I tried the updated version and database, but without this code, especially in the case of 3-(methylamino)propylamine (MAPA) solution, it doesn't still fit the experimental data very well, do you know why?

from sgtpy import database
# setting an unlike mie interaction
group_k = 'NH'
group_l = 'H2O'
eps_kl = 488.28
lr_kl = 49.901
database.new_interaction_mie(group_k, group_l, eps_kl, lr_kl, overwrite=True)
# setting an unlike association interaction
group_k = 'NH'
group_l = 'H2O'
site_k = 'e1'
site_l = 'H'
epsAB_kl = 305.80
kAB_kl = 0.011099
database.new_interaction_asso(group_k, group_l, site_k, site_l, epsAB_kl, kAB_kl, overwrite=True)
group_k = 'NH'
group_l = 'H2O'
site_k = 'H'
site_l = 'e1'
epsAB_kl = 1756.2
kAB_kl = 24.260
database.new_interaction_asso(group_k, group_l, site_k, site_l, epsAB_kl, kAB_kl, overwrite=True)

Before entering the code

After entering the code

MAPA : CH3 :1, NH:1, CH2:3, NH2:1

Thank you
Best whises

from sgtpy.

Have you updated to the most recent version?

When updating the code, I realized there was a bug when adding new association interactions to the new database.
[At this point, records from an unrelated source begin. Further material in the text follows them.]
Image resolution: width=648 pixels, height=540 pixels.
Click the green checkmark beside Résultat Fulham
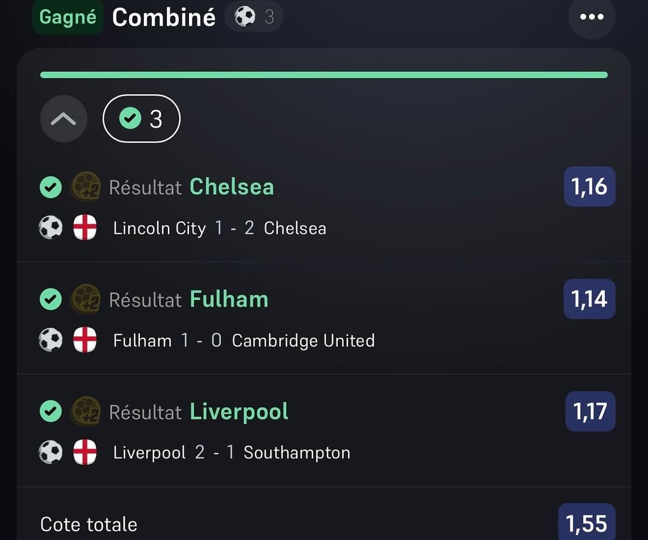pyautogui.click(x=51, y=299)
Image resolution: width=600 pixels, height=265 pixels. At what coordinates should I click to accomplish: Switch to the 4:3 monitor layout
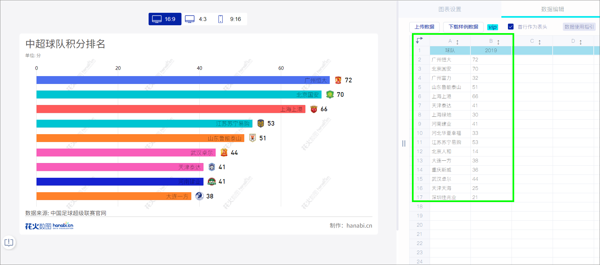(196, 19)
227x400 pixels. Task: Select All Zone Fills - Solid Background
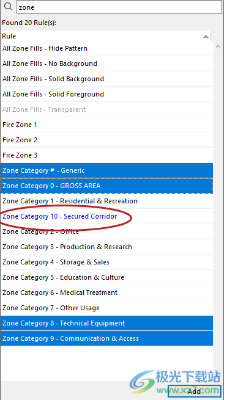coord(106,79)
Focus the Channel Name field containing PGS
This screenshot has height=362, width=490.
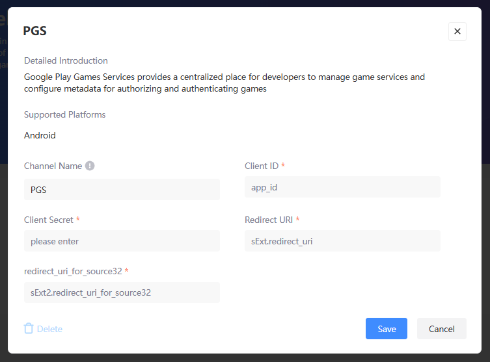pyautogui.click(x=122, y=190)
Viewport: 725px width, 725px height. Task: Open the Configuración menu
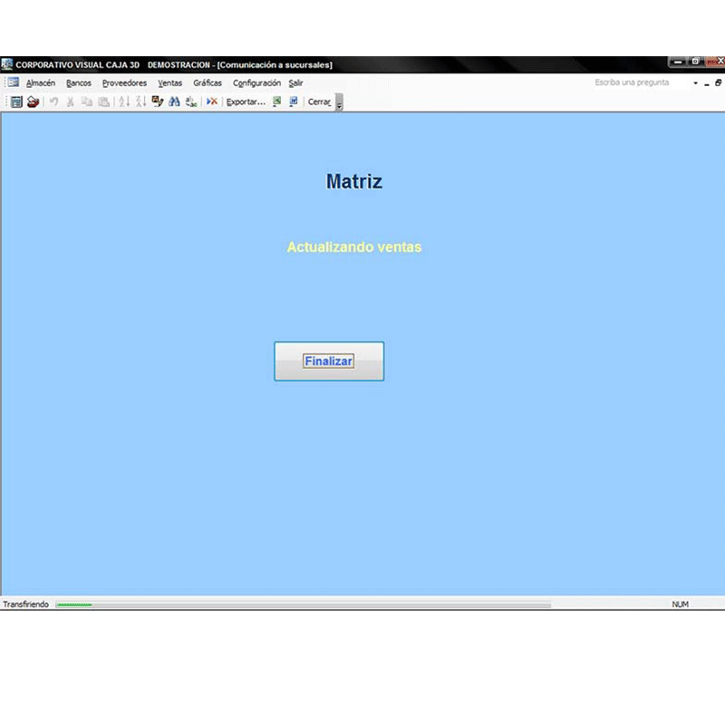[x=256, y=82]

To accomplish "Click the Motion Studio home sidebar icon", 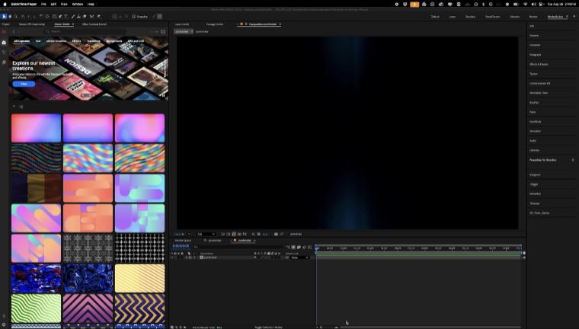I will [x=4, y=43].
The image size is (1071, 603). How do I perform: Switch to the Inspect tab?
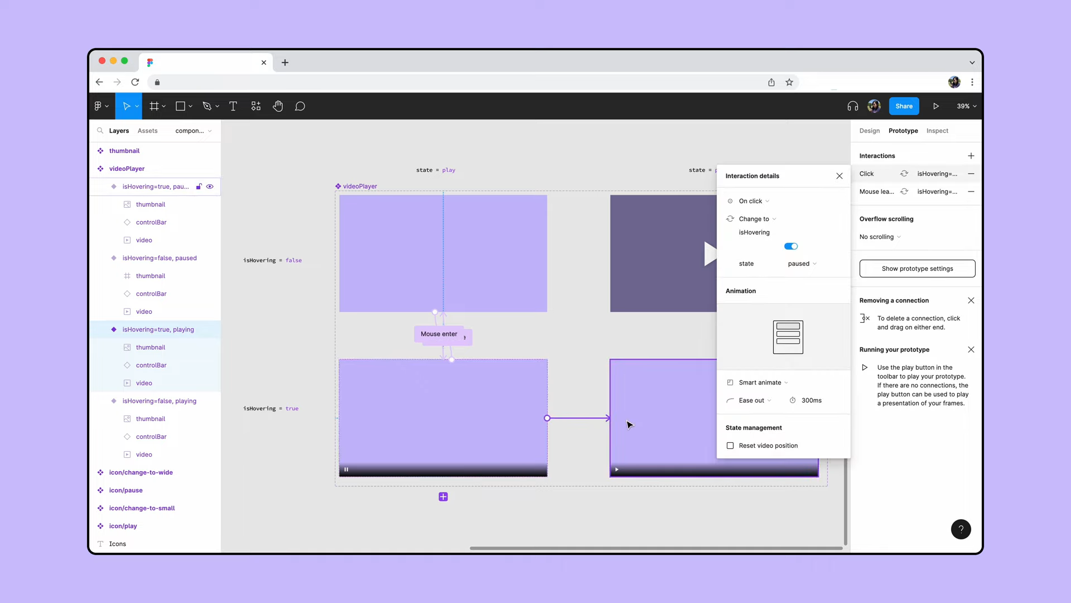point(937,130)
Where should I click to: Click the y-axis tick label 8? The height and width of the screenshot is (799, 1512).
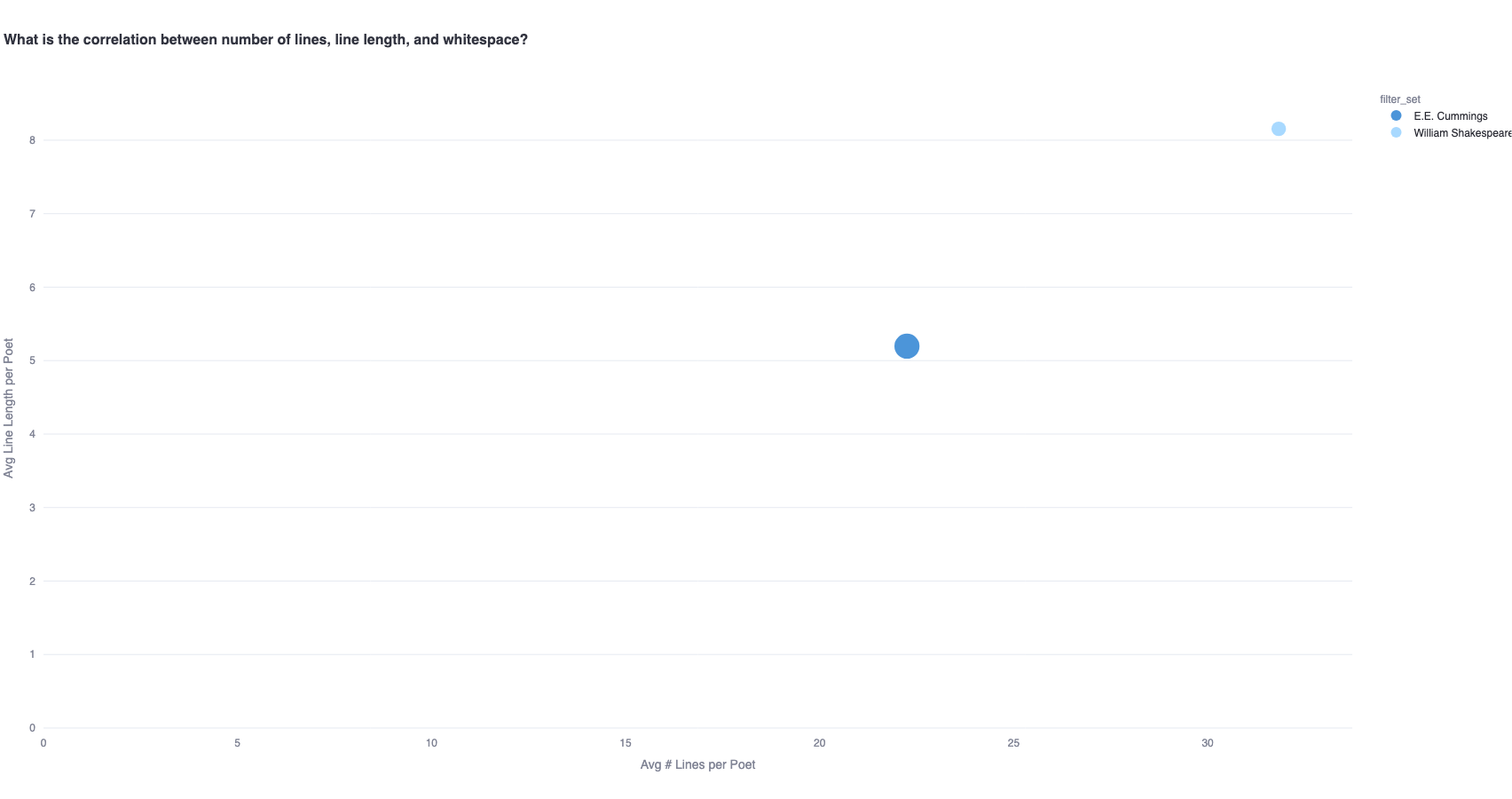click(x=32, y=140)
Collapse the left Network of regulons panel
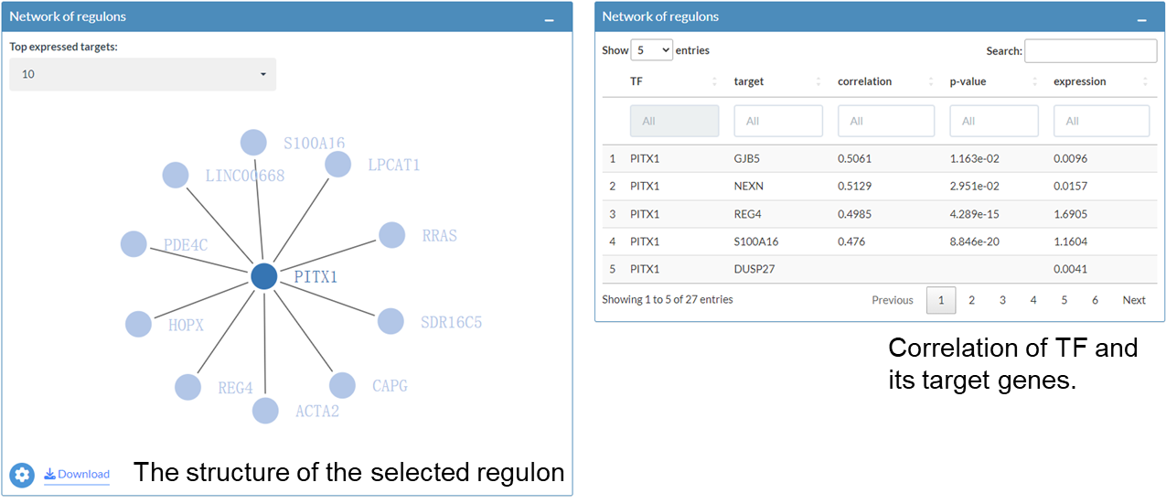The height and width of the screenshot is (504, 1166). pos(549,18)
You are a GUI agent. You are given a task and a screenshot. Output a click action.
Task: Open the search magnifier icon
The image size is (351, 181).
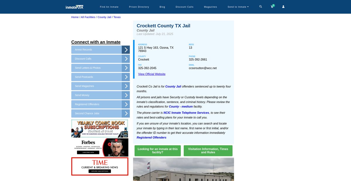[x=261, y=7]
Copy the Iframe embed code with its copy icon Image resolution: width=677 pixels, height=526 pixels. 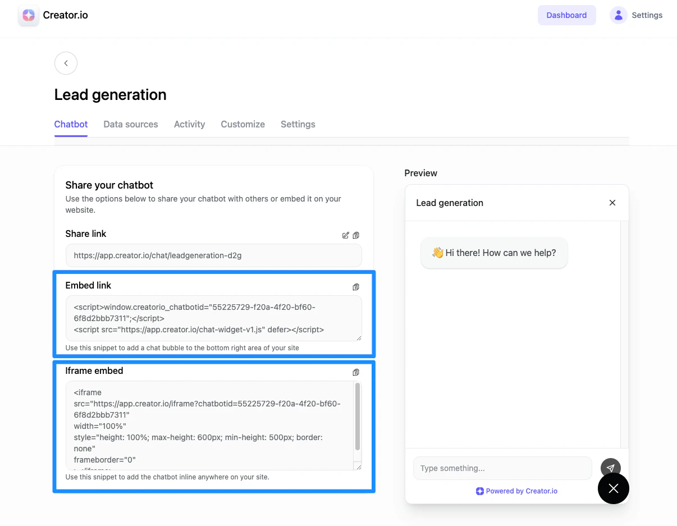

Basically, there were some cases in which the reference name of the site ('e1', 'e2', or 'H') was incorrectly set. I corrected that bug in the updated version.

from sgtpy.

Yes I have updated to the most recent version.

1. After updating to the latest version, for diethanolamine (DEA) (SAFT-γ Mie group)

• NH : 1, CH2 : 2, CH2OH : 2) I confirmed that it matched the experimental data well without manually entering the above code.
  

2. However, in the case of 3-(methylamino)propylamine (MAPA), the updated version does not match the experimental data, and it was confirmed that the experimental data was well matched by entering the above code. (See the picture above)

Considering the cause, second-order parameters were introduced to model unlike interactions between NH2, NH, and N groups and H2O more precisely when the amine group is in close proximity to the hydroxyl group within the alkanolamine structure. Since DEA is an alkanolamine, it was well applied to the updated second-order parameters and fits well with the experimental data, but for MAPA, it is not an alkanolamine. Therefore, it does not apply to the updated second-order parameters. I think that exceptionally, when MAPA exists like H2O, there is a remarkable polarization effect in the -NH group, so I think it should replace the normal parameters of NH-H2O with the second-order parameters to match the experimental data.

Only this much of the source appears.